Group and aggregate a list of dictionaries by multiple keys

Question

I have a list that includes dictionaries (List[Dict, Dict, ...]) , I would like to uniqify the list based on two keys, but I want to retain the value of another key in the dictionary to make sure I do not lose it by making a list in the key I want to retain. I am using Python for the code. If it is of any significance Python 3.x to be exact.

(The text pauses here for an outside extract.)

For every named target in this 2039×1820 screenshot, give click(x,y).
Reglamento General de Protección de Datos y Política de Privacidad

Let's assume I have the following list of dictionaries with three keys: number, favorite, and color. I want to uniqify the list elements using the keys number and favorite. However for the dictionaries that have the same values number and favorite, I'd like to add a list under the key color to make sure I have all the colors for the same combination of number and favorite. This list should also be unique since it shouldn't need the repeated colors for the same combination. However, if there is only one element for the key color in the final result, it should be a string and not a list.

lst = [
{'number': 1, 'favorite': False, 'color': 'red'},
{'number': 1, 'favorite': False, 'color': 'green'},
{'number': 1, 'favorite': False, 'color': 'red'},
{'number': 1, 'favorite': True, 'color': 'red'},
{'number': 2, 'favorite': False, 'color': 'red'}]

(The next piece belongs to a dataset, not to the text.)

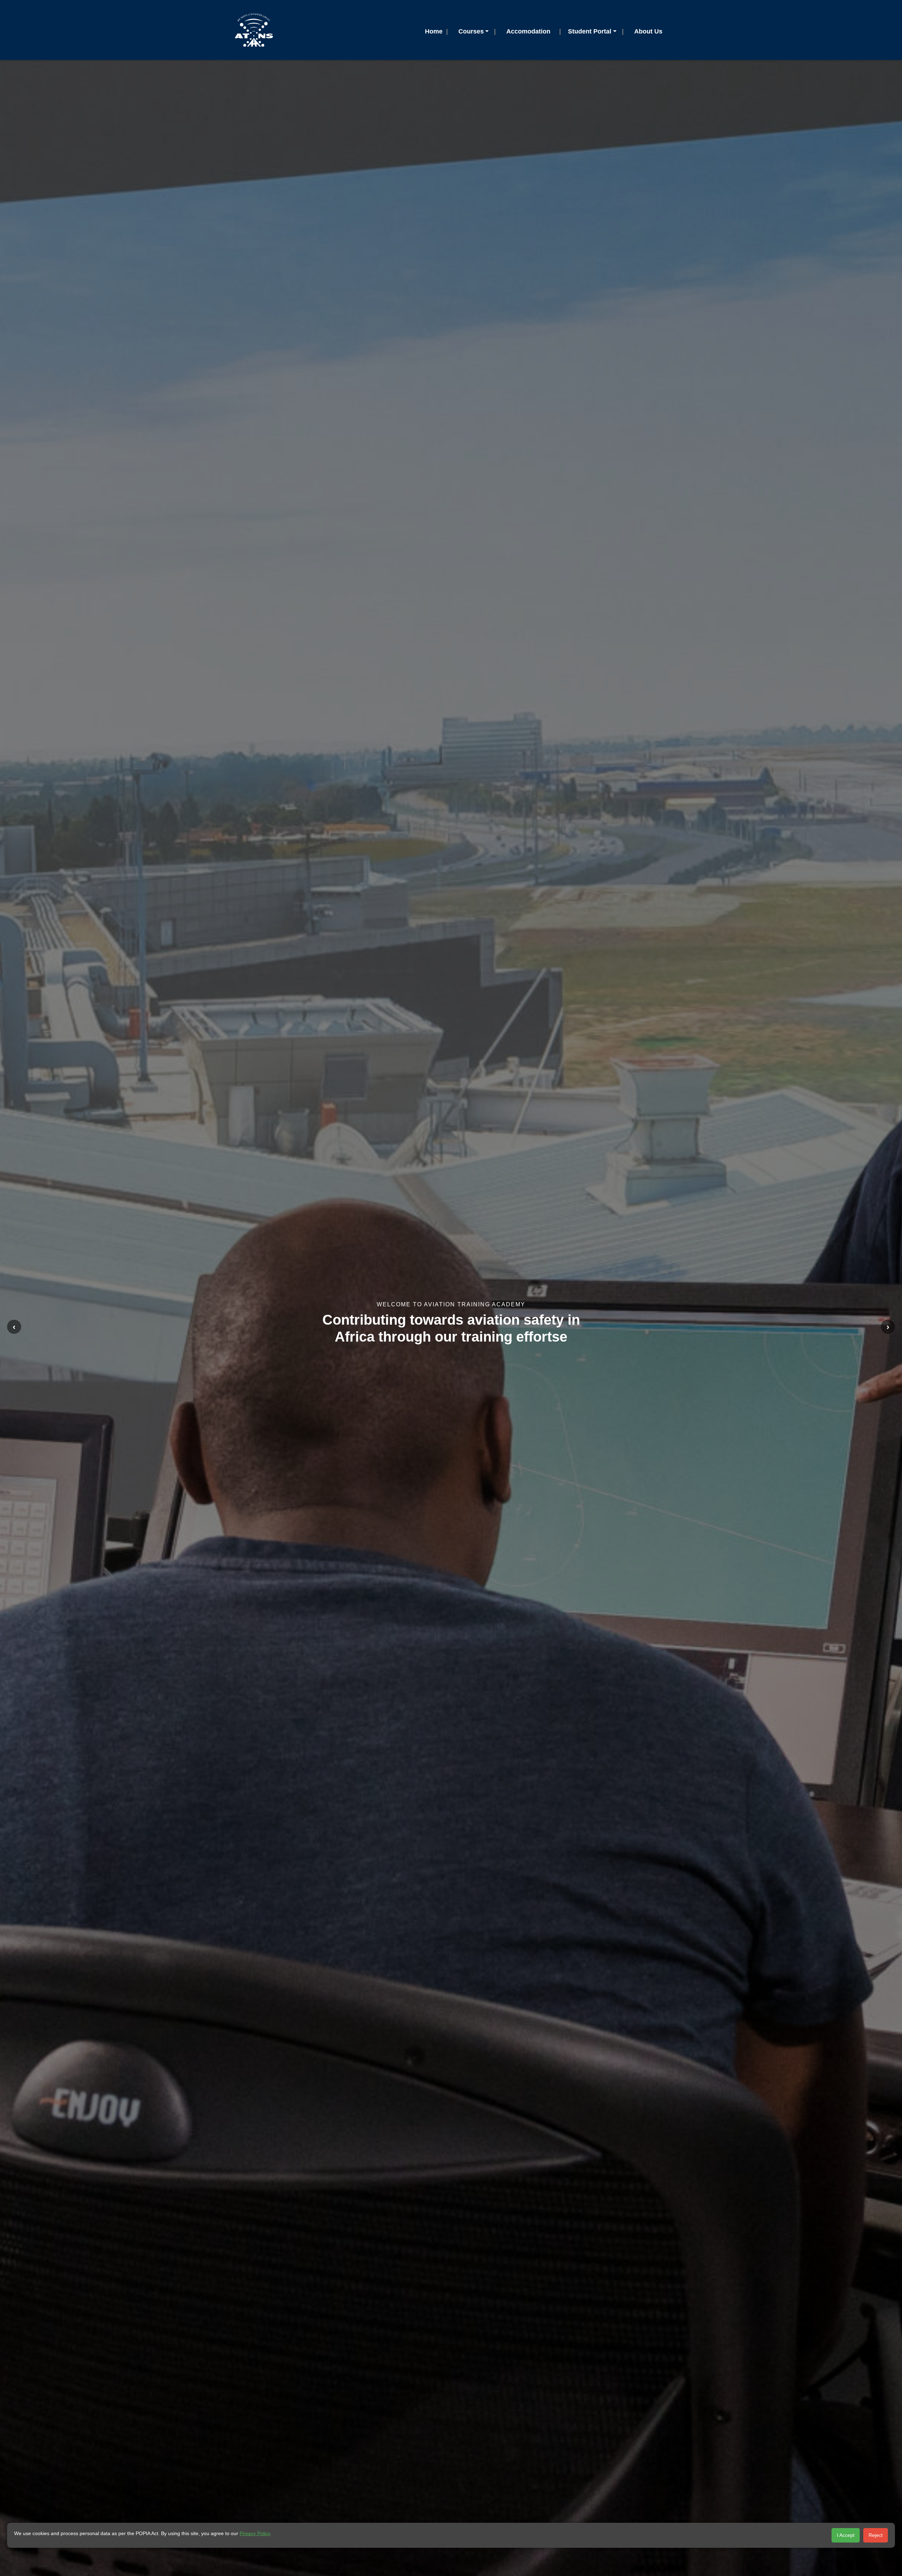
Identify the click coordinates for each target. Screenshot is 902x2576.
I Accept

Using the aforementioned uniqify, I would get the following result:

lst = [
    {'number': 1, 'favorite': False, 'color': {'red', 'green'}},
    {'number': 1, 'favorite': True, 'color': 'red'},
    {'number': 2, 'favorite': False, 'color': 'red'},
]

Note that there is only one instance of red where the number is 1 and favorite is False even though it appeared twice in the list before it was uniqified. Also note that when there is only one element for the key color in the second dict, it is a string and not a list.

it basically is a list that serves as a value to the key `color` @Praind — KaanTheGuru, Jan 18 '19 at 06:55
Is it necessary to have a string instead of a list if there's only one element? — Praind, Jan 18 '19 at 06:58
yes it is necessary, will edit question to include that detail. Thank you @Praind — KaanTheGuru, Jan 18 '19 at 07:01
Possible duplicates https://stackoverflow.com/questions/21674331/group-by-multiple-keys-and-summarize-average-values-of-a-list-of-dictionaries and https://stackoverflow.com/questions/18066269/group-by-and-aggregate-the-values-of-a-list-of-dictionaries-in-python — Mazdak, Jan 18 '19 at 11:37

cs95 · Accepted Answer · 2019-01-18T07:10:54.370

Using pure python, you can do insert into an OrderedDict to retain insertion order:

from collections import OrderedDict

d = OrderedDict()
for l in lst:
    d.setdefault((l['number'], l['favorite']), set()).add(l['color'])

[{'number': k[0], 'favorite': k[1], 'color': v.pop() if len(v) == 1 else v} 
    for k, v in d.items()]   
# [{'color': {'green', 'red'}, 'favorite': False, 'number': 1},
#  {'color': 'red', 'favorite': True, 'number': 1},
#  {'color': 'red', 'favorite': False, 'number': 2}]

This can also be done quite easily using the pandas GroupBy API:

import pandas as pd

d = (pd.DataFrame(lst)
       .groupby(['number', 'favorite'])
       .color
       .agg(set)
       .reset_index()
       .to_dict('r'))
d
# [{'color': {'green', 'red'}, 'favorite': False, 'number': 1},
#  {'color': {'red'}, 'favorite': True, 'number': 1},
#  {'color': {'red'}, 'favorite': False, 'number': 2}]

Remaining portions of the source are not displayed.